2つ目の人事関連プロジェクトでは、大量に送られる新卒学生からのエントリーシート(ES)の評価判定をWatsonのNLCを使って行い、これまですべて人が判定して680時間かかっていたものが、AIの活用で170時間へと、75%もの削減に成功した事例を紹介。このプロジェクトでは、学習時に一度にすべてのデータを入力しても思い通りの結果が得られず、読み込ませるデータを分解したり結合するなどしてトライ&エラーを繰り返し、ようやく希望の結果が得られたことを紹介。まずは使ってみて課題を発見し、トライ&エラーを繰り返して検証することの重要性と、AIといえど完全ではないため、人間が運用面でカバーすることの重要性を指摘していた。
3つ目はソフトバンク コマース&サービスでの事例で、見積り依頼メールへの返事を作成する際にAIがメールを読み取って見積書を自動作成するシステムを作成した事例を紹介。このプロジェクトではAIの開発経験がない3人が開発に携わり、平均して15分程度かかっていた見積り書の送信が、わずか3秒程度へと短縮。会社全体では46200時間が150時間へと、実に99%もの時間を削減できたとした。
このようにAIやRPA活用のポイントとしては、現場での試行錯誤が成功を生み出すとし、その業務に精通しており、ロジカルな思考ができる人材がいれば、現場でのコラボレーションでアイデアを形にできることをアピールしていた。
そしてAI/RPA導入の初期コストを下げるため、8月1日からWatson on IBM Cloudの販売をスタートすることを紹介。すでに利用できる6APIが150へと大幅に拡張され、導入コストも初期費用と開発費用で数十万円ずつと、低コストに抑えられるとした。
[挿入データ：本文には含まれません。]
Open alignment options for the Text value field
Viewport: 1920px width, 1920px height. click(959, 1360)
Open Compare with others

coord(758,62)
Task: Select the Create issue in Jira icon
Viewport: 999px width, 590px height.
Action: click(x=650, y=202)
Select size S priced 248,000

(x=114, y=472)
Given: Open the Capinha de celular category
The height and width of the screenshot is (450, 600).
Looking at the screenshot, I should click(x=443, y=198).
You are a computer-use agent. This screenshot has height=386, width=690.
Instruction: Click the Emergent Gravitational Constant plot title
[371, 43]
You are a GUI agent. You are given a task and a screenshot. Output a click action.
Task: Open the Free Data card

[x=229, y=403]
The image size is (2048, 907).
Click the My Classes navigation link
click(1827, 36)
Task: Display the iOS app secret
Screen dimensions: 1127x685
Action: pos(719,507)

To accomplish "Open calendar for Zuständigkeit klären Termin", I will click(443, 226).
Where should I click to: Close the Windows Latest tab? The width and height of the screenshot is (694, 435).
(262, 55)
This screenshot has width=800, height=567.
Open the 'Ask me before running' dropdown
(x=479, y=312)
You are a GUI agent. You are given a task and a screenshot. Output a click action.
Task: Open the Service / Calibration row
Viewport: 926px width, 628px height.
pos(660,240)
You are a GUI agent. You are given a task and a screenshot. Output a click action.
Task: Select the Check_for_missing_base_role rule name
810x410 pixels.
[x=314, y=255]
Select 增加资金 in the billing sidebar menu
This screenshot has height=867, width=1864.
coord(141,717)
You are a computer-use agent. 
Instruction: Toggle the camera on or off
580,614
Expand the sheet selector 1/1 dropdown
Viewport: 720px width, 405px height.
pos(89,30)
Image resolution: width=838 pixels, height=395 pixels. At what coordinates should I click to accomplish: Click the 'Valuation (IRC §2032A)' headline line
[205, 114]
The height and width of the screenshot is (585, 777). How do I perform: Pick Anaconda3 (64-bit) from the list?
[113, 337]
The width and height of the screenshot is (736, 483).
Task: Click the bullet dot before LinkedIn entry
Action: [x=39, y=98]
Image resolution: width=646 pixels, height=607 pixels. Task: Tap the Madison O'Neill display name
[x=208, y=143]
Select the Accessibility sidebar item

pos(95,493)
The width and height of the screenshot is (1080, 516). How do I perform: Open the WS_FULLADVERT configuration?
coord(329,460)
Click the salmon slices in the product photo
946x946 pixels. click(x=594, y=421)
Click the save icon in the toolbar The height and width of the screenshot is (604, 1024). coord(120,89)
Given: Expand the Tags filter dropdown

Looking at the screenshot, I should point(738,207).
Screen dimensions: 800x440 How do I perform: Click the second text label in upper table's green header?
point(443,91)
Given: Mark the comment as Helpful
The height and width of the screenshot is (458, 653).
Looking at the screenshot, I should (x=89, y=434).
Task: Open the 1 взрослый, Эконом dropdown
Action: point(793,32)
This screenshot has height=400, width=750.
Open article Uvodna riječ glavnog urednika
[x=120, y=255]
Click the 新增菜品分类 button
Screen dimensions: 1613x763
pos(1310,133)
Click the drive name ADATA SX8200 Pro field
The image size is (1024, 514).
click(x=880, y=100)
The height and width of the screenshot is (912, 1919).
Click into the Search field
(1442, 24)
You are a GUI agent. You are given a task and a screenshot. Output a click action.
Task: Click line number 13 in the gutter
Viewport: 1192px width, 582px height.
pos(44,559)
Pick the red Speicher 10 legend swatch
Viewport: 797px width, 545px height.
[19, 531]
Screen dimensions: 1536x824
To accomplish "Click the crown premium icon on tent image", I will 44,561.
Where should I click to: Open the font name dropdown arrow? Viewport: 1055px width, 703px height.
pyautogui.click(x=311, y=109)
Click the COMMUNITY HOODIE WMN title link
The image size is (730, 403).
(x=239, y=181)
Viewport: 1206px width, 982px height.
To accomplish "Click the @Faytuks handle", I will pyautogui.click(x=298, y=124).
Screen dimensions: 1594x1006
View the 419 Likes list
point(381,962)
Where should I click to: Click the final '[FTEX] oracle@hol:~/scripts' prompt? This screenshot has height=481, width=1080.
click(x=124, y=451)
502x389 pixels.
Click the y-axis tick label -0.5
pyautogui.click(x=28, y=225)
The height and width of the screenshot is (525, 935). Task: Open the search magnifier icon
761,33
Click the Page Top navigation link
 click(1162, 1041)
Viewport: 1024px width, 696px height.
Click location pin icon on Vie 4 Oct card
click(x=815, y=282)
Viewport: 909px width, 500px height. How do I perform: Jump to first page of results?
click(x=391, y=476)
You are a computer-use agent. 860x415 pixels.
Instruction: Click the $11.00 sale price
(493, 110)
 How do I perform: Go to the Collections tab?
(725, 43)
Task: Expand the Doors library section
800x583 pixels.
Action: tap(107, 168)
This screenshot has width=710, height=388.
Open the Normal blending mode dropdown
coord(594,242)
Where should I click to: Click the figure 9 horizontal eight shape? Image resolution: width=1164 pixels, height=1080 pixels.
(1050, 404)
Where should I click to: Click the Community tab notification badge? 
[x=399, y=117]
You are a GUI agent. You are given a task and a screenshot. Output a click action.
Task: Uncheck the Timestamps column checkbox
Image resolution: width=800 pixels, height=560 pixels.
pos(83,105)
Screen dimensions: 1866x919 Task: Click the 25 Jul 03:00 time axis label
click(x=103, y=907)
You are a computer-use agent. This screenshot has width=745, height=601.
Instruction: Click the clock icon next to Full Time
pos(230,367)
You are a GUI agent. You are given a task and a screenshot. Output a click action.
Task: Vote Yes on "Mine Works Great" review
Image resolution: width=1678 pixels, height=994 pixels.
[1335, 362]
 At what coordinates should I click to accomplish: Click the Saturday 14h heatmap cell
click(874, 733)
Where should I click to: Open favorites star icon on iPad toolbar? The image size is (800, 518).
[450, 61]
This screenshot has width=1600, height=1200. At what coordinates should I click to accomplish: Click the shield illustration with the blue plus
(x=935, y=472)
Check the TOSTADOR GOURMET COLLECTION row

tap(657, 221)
また、ソフトバンクの成長戦略のキーも新技術であると紹介。ソフトバンク自体のコア事業はモバイル通信であるが、それだけに頼るわけではなく、AI、IoT、ロボットなどさまざまなジャンルに投資していることをアピール。そしてIoTとRPA、AIの組み合わせでデータを活用するべく、ソフトバンクでも各分野に対応したIoTプラットフォームを提供することを発表した。